- What you should do -
Each record below is to be restated word for word.

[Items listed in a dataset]

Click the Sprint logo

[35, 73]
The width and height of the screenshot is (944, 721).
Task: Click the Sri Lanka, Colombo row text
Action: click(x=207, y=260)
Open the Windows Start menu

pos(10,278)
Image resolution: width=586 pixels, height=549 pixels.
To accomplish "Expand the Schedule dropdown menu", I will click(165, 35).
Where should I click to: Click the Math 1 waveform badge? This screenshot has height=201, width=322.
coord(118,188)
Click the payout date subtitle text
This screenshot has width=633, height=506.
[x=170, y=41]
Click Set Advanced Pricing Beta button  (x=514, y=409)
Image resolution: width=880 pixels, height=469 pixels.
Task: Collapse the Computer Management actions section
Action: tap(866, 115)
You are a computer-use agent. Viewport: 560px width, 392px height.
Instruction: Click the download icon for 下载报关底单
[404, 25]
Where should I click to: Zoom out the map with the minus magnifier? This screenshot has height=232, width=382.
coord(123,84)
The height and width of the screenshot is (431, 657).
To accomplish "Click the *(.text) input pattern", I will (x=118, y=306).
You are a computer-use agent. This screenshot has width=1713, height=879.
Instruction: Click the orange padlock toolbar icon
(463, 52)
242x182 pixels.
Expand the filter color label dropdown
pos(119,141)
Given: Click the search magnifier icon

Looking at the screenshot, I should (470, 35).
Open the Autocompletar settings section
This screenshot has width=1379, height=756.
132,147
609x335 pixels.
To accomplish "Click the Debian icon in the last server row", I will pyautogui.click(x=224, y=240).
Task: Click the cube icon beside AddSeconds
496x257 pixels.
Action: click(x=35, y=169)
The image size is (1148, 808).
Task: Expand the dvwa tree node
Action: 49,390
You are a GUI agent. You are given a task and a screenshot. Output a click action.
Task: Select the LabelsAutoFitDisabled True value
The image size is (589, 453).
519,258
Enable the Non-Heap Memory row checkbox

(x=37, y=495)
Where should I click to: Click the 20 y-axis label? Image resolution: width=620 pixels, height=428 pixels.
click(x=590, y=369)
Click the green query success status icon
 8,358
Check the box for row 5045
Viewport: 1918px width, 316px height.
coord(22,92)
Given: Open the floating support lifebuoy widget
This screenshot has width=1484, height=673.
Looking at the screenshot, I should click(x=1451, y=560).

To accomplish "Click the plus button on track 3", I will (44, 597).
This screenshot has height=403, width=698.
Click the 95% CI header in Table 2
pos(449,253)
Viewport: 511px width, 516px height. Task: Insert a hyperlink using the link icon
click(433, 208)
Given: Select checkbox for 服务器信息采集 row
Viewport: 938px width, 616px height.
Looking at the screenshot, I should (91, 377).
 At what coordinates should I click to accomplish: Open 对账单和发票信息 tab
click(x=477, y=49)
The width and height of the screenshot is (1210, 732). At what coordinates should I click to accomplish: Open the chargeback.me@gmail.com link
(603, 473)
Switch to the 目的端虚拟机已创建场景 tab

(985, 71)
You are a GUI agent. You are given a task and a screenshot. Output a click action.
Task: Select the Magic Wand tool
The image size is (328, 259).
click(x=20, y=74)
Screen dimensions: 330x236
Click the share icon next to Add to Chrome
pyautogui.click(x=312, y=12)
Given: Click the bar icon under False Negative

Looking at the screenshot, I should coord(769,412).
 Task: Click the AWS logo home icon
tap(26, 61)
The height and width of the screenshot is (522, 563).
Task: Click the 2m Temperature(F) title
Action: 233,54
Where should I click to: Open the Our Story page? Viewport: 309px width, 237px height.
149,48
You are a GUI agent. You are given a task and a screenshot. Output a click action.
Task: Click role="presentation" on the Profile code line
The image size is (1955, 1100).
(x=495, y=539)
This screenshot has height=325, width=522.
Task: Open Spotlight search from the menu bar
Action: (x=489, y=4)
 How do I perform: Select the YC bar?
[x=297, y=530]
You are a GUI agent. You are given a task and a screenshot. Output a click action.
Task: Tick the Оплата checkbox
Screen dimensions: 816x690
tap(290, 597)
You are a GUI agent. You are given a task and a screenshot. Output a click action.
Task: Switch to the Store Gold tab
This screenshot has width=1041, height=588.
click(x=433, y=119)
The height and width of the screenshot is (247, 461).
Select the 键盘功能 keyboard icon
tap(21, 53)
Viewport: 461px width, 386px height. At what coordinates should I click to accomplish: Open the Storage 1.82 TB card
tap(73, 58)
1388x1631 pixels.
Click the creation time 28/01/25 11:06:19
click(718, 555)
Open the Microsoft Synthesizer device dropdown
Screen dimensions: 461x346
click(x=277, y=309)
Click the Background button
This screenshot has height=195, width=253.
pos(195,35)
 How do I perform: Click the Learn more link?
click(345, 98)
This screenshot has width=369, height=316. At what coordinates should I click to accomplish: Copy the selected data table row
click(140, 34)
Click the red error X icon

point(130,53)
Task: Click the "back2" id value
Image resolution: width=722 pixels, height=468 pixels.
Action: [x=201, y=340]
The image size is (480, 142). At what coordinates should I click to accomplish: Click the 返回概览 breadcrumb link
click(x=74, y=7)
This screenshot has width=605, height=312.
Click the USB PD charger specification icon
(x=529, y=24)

- Exercise solution -
Click the Sprint logo

[35, 73]
The width and height of the screenshot is (944, 721).
Task: Click the Sri Lanka, Colombo row text
Action: click(x=207, y=260)
Open the Windows Start menu

pos(10,278)
Image resolution: width=586 pixels, height=549 pixels.
To accomplish "Expand the Schedule dropdown menu", I will click(165, 35).
Where should I click to: Click the Math 1 waveform badge? This screenshot has height=201, width=322.
coord(118,188)
Click the payout date subtitle text
This screenshot has width=633, height=506.
[x=170, y=41]
Click Set Advanced Pricing Beta button  (x=514, y=409)
Image resolution: width=880 pixels, height=469 pixels.
Task: Collapse the Computer Management actions section
Action: tap(866, 115)
You are a computer-use agent. Viewport: 560px width, 392px height.
Instruction: Click the download icon for 下载报关底单
[404, 25]
Where should I click to: Zoom out the map with the minus magnifier? This screenshot has height=232, width=382.
coord(123,84)
The height and width of the screenshot is (431, 657).
To accomplish "Click the *(.text) input pattern", I will (x=118, y=306).
You are a computer-use agent. This screenshot has width=1713, height=879.
Instruction: Click the orange padlock toolbar icon
(463, 52)
242x182 pixels.
Expand the filter color label dropdown
pos(119,141)
Given: Click the search magnifier icon

Looking at the screenshot, I should (470, 35).
Open the Autocompletar settings section
This screenshot has width=1379, height=756.
132,147
609x335 pixels.
To accomplish "Click the Debian icon in the last server row", I will pyautogui.click(x=224, y=240).
Task: Click the cube icon beside AddSeconds
496x257 pixels.
Action: click(x=35, y=169)
The image size is (1148, 808).
Task: Expand the dvwa tree node
Action: 49,390
You are a GUI agent. You are given a task and a screenshot. Output a click action.
Task: Select the LabelsAutoFitDisabled True value
The image size is (589, 453).
519,258
Enable the Non-Heap Memory row checkbox

(x=37, y=495)
Where should I click to: Click the 20 y-axis label? Image resolution: width=620 pixels, height=428 pixels.
click(x=590, y=369)
Click the green query success status icon
 8,358
Check the box for row 5045
Viewport: 1918px width, 316px height.
coord(22,92)
Given: Open the floating support lifebuoy widget
This screenshot has width=1484, height=673.
Looking at the screenshot, I should click(x=1451, y=560).

To accomplish "Click the plus button on track 3", I will (44, 597).
This screenshot has height=403, width=698.
Click the 95% CI header in Table 2
pos(449,253)
Viewport: 511px width, 516px height. Task: Insert a hyperlink using the link icon
click(433, 208)
Given: Select checkbox for 服务器信息采集 row
Viewport: 938px width, 616px height.
Looking at the screenshot, I should (91, 377).
 At what coordinates should I click to accomplish: Open 对账单和发票信息 tab
click(x=477, y=49)
The width and height of the screenshot is (1210, 732). At what coordinates should I click to accomplish: Open the chargeback.me@gmail.com link
(603, 473)
Switch to the 目的端虚拟机已创建场景 tab

(985, 71)
You are a GUI agent. You are given a task and a screenshot. Output a click action.
Task: Select the Magic Wand tool
The image size is (328, 259).
click(x=20, y=74)
Screen dimensions: 330x236
Click the share icon next to Add to Chrome
pyautogui.click(x=312, y=12)
Given: Click the bar icon under False Negative

Looking at the screenshot, I should coord(769,412).
 Task: Click the AWS logo home icon
tap(26, 61)
The height and width of the screenshot is (522, 563).
Task: Click the 2m Temperature(F) title
Action: 233,54
Where should I click to: Open the Our Story page? Viewport: 309px width, 237px height.
149,48
You are a GUI agent. You are given a task and a screenshot. Output a click action.
Task: Click role="presentation" on the Profile code line
The image size is (1955, 1100).
(x=495, y=539)
This screenshot has height=325, width=522.
Task: Open Spotlight search from the menu bar
Action: (x=489, y=4)
 How do I perform: Select the YC bar?
[x=297, y=530]
You are a GUI agent. You are given a task and a screenshot. Output a click action.
Task: Tick the Оплата checkbox
Screen dimensions: 816x690
tap(290, 597)
You are a GUI agent. You are given a task and a screenshot. Output a click action.
Task: Switch to the Store Gold tab
This screenshot has width=1041, height=588.
click(x=433, y=119)
The height and width of the screenshot is (247, 461).
Select the 键盘功能 keyboard icon
tap(21, 53)
Viewport: 461px width, 386px height. At what coordinates should I click to accomplish: Open the Storage 1.82 TB card
tap(73, 58)
1388x1631 pixels.
Click the creation time 28/01/25 11:06:19
click(718, 555)
Open the Microsoft Synthesizer device dropdown
Screen dimensions: 461x346
click(x=277, y=309)
Click the Background button
This screenshot has height=195, width=253.
pos(195,35)
 How do I perform: Click the Learn more link?
click(345, 98)
This screenshot has width=369, height=316. At what coordinates should I click to accomplish: Copy the selected data table row
click(140, 34)
Click the red error X icon

point(130,53)
Task: Click the "back2" id value
Image resolution: width=722 pixels, height=468 pixels.
Action: [x=201, y=340]
The image size is (480, 142). At what coordinates should I click to accomplish: Click the 返回概览 breadcrumb link
click(x=74, y=7)
This screenshot has width=605, height=312.
Click the USB PD charger specification icon
(x=529, y=24)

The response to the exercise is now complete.